Process unicode string in C and Objective C

https://stackoverflow.com/questions/23354016

11-07-2023
|

Question

I write a C function to read characters in an user-input string. Because this string is user-input, so it can contains any unicode characters. There's an Objective C method receives the user-input NSString, then convert this string to NSData and pass this data to the C function for processing. The C function searches for these symbol characters: *, [, ], _, it doesn't care any other characters. Everytime it found one of the symbols, it processes and then calls an Objective C method, pass the location of the symbol.

C code:

typedef void (* callback)(void *context, size_t location);

void process(const uint8_t *data, size_t length, callback cb, void *context)
{
    size_t i = 0;
    while (i < length)
    {
        if (data[i] == '*' || data[i] == '[' || data[i] == ']' || data[i] == '_')
        {
            int valid = 0;
            //do something, set valid = 1

            if (valid)
                cb(context, i);
        }
        i++;
    }
}

Objective C code:

//a C function declared in .m file
void mycallback(void *context, size_t location)
{
    [(__bridge id)context processSymbolAtLocation:location];
}

- (void)processSymbolAtLocation:(NSInteger)location
{
    NSString *result = [self.string substringWithRange:NSMakeRange(location, 1)];
    NSLog(@"%@", result);
}

- (void)processUserInput:(NSString*)string
{
    self.string = string;
    //convert string to data
    NSData *data = [string dataUsingEncoding:NSUTF8StringEncoding];
    //pass data to C function
    process(data.bytes, data.length, mycallback, (__bridge void *)(self));
}

The code works fine if the input string contains only English characters. If it contains composed character sequences, multibyte characters or other unicode characters, the result string in processSymbolAtLocation method is not the expected symbol.

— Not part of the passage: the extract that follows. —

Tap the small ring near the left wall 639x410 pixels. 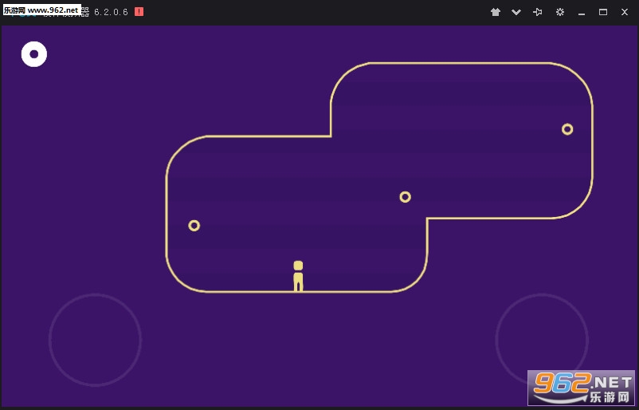(x=194, y=226)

How to convert the NSString object to NSData correctly? How to get the correct location?

Thanks!

Solution

Your problem is that you start off with a UTF-16 encoded NSString and produce a sequence of UTF-8 encoded bytes. The number of code units required to represent a string in UTF-16 may not be equal to that number required to represent it in UTF-8, so the offsets in your two forms may not match - as you have found out.

Why are you using C to scan the string for matches in the first place? You might want to look at NSString's rangeOfCharacterFromSet:options:range: method which you can use to find the next occurrence of character from your set.

If you need to use C then convert your string into a sequence of UTF-16 words and use uint16_t on the C side.

HTH

Licensed under: CC-BY-SA with attribution

Not affiliated with StackOverflow